Cross vintage Accept and Judas Priest with old-school Anvil, modernize the production and you have a close approximation of what Stainless Steel is offering. In other words, damn fine meat and potatoes metal and a direct throw back to 80s metal. Other than lead-off instrumental “Back In Your Minds”, which sounds slightly power metal-ish, you could start your listening with any song and realize you have gone back in time. “Master Of The Universe” is an up tempo chugger, with singer Ralf Scholz showing some pretty decent range as well as some raspy passages that hearken to Udo himself. “Kiss of Judas” is an album highlight, diverse with its acoustic opening before a head-banging riff kicks in and a verse that would make Annihilator proud. The rest of the album basically follows suit, the songs containing enough variety and skill to remain interesting. The guitar work from Thomas Müller and Norbert Barton is a near perfect recapturing of that bygone era, the solos being notable for their slicing and precise execution.

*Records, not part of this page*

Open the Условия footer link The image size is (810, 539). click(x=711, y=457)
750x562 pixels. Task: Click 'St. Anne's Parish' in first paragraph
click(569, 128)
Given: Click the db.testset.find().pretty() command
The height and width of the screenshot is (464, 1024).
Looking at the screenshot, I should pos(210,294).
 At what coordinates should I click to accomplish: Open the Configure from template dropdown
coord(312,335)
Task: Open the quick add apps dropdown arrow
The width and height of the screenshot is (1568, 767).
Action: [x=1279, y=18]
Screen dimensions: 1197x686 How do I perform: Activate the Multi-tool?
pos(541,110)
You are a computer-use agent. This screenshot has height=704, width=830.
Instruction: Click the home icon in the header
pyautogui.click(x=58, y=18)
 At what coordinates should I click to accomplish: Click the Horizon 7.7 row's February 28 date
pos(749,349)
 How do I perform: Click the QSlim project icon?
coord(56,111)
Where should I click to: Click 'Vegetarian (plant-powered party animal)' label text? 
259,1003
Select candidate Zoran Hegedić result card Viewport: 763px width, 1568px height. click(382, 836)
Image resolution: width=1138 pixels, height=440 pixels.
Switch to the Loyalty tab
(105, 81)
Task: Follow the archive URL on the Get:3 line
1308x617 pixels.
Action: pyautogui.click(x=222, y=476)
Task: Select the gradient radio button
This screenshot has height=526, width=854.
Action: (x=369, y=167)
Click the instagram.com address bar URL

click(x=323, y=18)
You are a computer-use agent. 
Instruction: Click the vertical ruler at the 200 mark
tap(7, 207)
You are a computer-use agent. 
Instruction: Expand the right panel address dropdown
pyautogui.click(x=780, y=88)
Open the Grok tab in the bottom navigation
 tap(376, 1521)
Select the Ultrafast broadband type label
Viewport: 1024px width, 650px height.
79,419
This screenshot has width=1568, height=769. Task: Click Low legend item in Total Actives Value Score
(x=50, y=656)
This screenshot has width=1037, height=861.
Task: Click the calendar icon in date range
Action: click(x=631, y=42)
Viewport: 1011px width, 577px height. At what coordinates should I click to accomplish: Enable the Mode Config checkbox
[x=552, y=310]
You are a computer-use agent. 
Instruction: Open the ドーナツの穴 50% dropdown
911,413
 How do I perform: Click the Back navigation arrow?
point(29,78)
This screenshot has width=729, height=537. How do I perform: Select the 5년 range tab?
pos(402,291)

Credit the Pure brand of labels (Pure Underground) in this case, for resurrecting and re-introducing all of these vintage metal bands that maybe never got the audience they deserved the first time around. Stainless Steel have stuck with the metal they began their career playing, so old fans need not worry about innovation or an evolving sound. This is the album they would have released in 1989 had they stayed together. Many leading German bands today are power metal, so newer fans might enjoy a taste of what German metal sounded like before Helloween, more basic and less refined. The passion the band brings to this retro-revival is unmistakable and makes for an enjoyable listen, particularly in getting your Oktoberfest beverage consumption under way.